In the Newtonian framework, you just need to solve the integral
$$\int{ \frac{ G \rho_{(r)}}{|\vec{r} - \vec{r}_o|^2} \frac{\vec{r} - \vec{r}_o}{|\vec{r} - \vec{r}_o|}}dV$$
for the volume in question, where $\vec{r}$ is the distance from an arbitrary reference point to the element of matter where density is $\rho_{(r)}$, and $\vec{r}_{o}$ the distance from the same reference point to the position where you are finding the gravitational force value. And the answers would be:
1) Assuming you mean squeezing the sphere-like Earth into a disc-like shape, you would get:
$$\int{ \frac{ G\sigma_{(r)}}{|\vec{r} - \vec{r}_o|^2}\frac{\vec{r} - \vec{r}_o}{|\vec{r} - \vec{r}_o|}}dS$$
where if you are near the center of this disc, you could assume is an infinite surface and disregard border effects. Also assuming constant $\sigma_{(r)}=\sigma_o$, choosing our reference point in the surface, and the point of interest at a height $h$ over the plane, the symmetry conditions with respect to $\theta$ yields:
$$\int_{h}^{\infty}{ \frac{ \pi\sigma_oGh }{r^2} }dr = \pi\sigma_oG $$
A constant value! This is typical from fields depending on the inverse squared distance.
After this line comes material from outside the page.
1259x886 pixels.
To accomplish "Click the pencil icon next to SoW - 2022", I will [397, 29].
Furthermore since $\sigma_o = \frac{M_T}{\pi R_T^2}$, where $M_T$ and $R_T^2$ are respectively the Earth's mass and radius (of the disc which I intentionally chose the same as sphere radius), we get
$$\pi\sigma_oG = G \frac{M_T}{R_T^2}$$
The force in the surface of Earth-disc (and unlike in the Earth-sphere, in every point over it) is the same as the value in the surface of the of the Earth-sphere!
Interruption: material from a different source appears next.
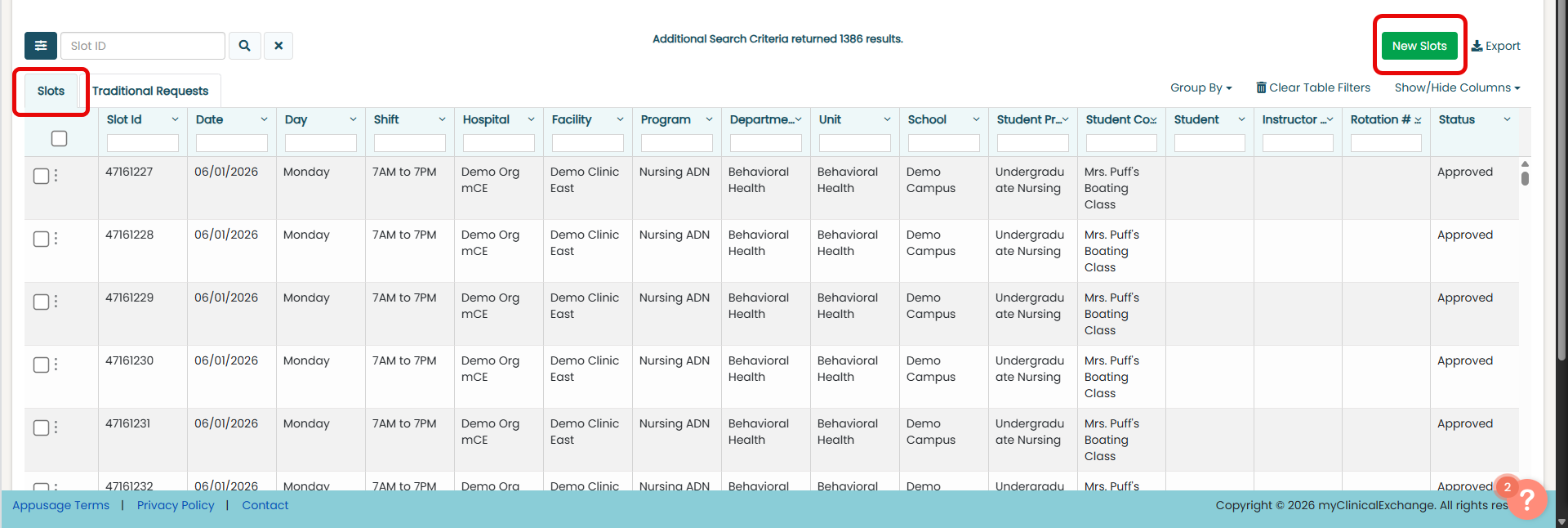
Task: Switch to the Traditional Requests tab
Action: click(150, 91)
2) I will leave to you the calculations, using the same first formula, but you will see that indeed in the bottom of the Marianna Trench you should feel a smaller attraction force. In fact if you open a hole through the Earth the intensity of the force would decrease linearly with the the distance to to the center. The reason for this is that inside mass shells the attraction from its different parts compensate among them, as you can see for yourself if you solve the integral to find the force in a point inside a mass shell. But from symmetry only, you see that in the center of a spherical mass shell the force should be zero, right?